Top off any meal with Chocolate Chip Snack Cake, which comes from Sarah Newman. After some makeover from the original recipe from her mom, Sarah writes from Brooklyn Center, Minnesota, “It's just as good without the guilt!”
- 1/4 cup butter, softened
- 1 cup sugar
- 1 egg
- 2 egg whites
- 1 cup (8 ounces) reduced-fat sour cream
- 2/3 cup unsweetened applesauce
- 1 teaspoon vanilla extract
- 1 cup all-purpose flour
- 1 cup whole wheat flour
- 1-1/2 teaspoons baking powder
- 1/2 teaspoon salt
- 1/4 teaspoon baking soda
- 1/3 cup sugar
- 1 teaspoon ground cinnamon
- 1/2 cup miniature semisweet chocolate chips
- In a large bowl, beat butter and sugar until crumbly, about 2 minutes. Add egg, then egg whites, beating well after each addition. Beat in the sour cream, applesauce and vanilla (mixture will appear curdled). Combine the flours, baking powder, salt and baking soda; stir into butter mixture just until blended.

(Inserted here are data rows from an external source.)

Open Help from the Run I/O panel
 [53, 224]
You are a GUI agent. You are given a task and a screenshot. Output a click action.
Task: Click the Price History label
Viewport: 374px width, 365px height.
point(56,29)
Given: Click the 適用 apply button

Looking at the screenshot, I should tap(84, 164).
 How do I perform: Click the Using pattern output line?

- Pour half of the batter into a 13-in. x 9-in. baking pan coated with cooking spray. Combine sugar and cinnamon; sprinkle half over the batter. Top with half of the chocolate chips.
- Gently top with remaining batter; spread evenly. Sprinkle with remaining cinnamon-sugar and chips. Bake at 350° for 20-25 minutes or until a toothpick comes out clean. Cool on a wire rack. Yield: 15 servings.